-- Dataset follows --

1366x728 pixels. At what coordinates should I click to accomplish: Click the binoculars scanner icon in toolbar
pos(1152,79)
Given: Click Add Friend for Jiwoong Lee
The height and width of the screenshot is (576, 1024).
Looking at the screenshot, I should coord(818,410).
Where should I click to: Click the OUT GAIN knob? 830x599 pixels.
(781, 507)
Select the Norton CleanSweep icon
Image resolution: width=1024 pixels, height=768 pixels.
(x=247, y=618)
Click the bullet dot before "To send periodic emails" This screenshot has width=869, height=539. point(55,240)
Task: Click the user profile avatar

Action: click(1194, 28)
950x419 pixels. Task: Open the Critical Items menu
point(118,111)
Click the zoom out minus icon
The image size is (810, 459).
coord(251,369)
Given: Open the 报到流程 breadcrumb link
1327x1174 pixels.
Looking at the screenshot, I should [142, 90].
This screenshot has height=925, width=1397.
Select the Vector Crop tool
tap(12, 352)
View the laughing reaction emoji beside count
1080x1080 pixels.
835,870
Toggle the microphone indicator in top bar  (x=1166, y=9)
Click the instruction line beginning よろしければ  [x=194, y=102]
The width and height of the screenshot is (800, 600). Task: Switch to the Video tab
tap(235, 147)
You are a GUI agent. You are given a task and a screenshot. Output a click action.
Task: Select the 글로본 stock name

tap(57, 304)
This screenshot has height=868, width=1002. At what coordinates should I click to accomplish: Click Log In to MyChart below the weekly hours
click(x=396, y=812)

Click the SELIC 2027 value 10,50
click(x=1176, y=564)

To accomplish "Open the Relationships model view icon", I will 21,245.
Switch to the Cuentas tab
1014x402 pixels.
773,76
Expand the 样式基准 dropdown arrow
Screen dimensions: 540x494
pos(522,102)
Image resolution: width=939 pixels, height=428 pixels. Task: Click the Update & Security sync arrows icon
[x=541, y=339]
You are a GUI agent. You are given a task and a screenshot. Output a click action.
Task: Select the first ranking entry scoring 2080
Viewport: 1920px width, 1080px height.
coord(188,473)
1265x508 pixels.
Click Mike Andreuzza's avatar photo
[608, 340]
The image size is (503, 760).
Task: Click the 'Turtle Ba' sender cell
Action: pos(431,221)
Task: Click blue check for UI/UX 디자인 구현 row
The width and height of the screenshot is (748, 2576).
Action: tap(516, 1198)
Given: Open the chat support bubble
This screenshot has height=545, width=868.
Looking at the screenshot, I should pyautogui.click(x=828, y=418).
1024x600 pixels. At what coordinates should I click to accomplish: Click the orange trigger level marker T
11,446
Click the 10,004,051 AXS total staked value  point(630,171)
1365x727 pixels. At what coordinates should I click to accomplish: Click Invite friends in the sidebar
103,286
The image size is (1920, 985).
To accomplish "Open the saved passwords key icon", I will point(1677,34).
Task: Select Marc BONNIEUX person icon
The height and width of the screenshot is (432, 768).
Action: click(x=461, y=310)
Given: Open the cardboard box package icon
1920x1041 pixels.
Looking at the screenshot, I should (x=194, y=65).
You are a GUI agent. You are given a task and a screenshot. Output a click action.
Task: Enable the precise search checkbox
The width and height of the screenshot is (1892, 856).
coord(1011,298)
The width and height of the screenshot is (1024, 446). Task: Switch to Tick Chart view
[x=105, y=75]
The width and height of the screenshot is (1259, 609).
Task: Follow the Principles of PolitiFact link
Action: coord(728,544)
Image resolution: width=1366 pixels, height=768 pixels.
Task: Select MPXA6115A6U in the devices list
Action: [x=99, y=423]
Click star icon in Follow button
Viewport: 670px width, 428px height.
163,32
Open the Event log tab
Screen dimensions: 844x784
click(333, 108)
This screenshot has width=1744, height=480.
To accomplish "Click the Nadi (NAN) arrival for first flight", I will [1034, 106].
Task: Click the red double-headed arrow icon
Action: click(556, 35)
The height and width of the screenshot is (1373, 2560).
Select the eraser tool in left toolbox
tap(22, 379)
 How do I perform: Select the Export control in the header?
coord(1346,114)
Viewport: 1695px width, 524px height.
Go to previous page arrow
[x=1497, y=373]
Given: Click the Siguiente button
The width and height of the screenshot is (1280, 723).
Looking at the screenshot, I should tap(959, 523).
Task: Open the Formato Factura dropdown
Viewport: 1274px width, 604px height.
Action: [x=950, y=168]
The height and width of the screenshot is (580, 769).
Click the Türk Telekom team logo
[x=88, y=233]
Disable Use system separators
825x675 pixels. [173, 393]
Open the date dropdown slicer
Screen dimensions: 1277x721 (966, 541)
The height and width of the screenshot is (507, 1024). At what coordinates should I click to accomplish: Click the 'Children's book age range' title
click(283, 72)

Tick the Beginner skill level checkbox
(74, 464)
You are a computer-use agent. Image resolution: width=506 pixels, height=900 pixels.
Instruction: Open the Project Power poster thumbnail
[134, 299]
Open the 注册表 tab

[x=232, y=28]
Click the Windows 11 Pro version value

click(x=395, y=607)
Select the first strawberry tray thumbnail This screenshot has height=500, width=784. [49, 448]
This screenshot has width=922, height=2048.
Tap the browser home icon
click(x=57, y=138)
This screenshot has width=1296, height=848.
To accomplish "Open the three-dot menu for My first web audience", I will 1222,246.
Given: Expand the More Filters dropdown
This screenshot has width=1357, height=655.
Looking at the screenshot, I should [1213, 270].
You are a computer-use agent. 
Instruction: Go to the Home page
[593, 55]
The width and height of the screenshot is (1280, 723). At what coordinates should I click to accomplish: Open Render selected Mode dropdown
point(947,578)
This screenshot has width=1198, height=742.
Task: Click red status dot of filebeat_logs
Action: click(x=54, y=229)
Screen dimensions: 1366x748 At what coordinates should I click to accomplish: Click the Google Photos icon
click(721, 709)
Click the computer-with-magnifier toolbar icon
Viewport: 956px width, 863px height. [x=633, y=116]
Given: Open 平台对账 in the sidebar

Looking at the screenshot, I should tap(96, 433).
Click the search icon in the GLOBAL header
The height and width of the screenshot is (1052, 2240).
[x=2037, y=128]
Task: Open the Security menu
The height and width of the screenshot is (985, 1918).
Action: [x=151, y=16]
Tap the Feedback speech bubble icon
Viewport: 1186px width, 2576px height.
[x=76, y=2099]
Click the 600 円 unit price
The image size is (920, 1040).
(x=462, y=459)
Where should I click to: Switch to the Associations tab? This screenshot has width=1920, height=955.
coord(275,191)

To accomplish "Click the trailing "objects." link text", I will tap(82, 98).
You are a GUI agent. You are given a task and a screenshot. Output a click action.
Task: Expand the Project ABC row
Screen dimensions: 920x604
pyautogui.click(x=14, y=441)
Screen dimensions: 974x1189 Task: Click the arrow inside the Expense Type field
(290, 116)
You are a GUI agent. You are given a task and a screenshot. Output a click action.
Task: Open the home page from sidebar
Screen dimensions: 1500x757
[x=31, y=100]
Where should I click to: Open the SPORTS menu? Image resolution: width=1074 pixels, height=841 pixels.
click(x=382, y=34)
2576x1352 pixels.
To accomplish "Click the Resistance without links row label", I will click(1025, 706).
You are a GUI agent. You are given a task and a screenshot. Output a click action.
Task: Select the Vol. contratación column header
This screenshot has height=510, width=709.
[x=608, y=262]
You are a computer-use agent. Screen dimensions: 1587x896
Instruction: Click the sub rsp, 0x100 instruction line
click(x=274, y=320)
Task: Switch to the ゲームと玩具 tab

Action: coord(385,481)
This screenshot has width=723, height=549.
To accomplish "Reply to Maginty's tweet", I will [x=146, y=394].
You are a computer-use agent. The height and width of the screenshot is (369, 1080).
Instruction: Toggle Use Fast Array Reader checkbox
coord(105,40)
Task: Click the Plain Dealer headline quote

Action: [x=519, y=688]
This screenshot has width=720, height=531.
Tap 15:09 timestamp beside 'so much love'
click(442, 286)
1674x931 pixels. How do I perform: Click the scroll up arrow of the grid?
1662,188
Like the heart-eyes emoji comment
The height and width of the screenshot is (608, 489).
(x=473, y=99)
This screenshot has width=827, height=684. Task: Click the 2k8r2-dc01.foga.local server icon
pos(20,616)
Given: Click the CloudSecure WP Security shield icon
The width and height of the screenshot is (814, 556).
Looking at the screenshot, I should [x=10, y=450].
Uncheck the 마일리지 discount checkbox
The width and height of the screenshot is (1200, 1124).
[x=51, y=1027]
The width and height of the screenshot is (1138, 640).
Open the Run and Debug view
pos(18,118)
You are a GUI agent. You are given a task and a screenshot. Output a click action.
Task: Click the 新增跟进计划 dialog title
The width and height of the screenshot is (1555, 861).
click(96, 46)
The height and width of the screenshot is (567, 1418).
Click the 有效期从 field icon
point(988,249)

-- Dataset concluded --

**Problem to solve:** Beginning at the line above that contains "The width and height of the screenshot is (748, 2576).", return each line exactly through the line that contains "Click the 10,004,051", and no others.

**Response area:**
The width and height of the screenshot is (748, 2576).
Action: tap(516, 1198)
Given: Open the chat support bubble
This screenshot has height=545, width=868.
Looking at the screenshot, I should pyautogui.click(x=828, y=418).
1024x600 pixels. At what coordinates should I click to accomplish: Click the orange trigger level marker T
11,446
Click the 10,004,051 AXS total staked value  point(630,171)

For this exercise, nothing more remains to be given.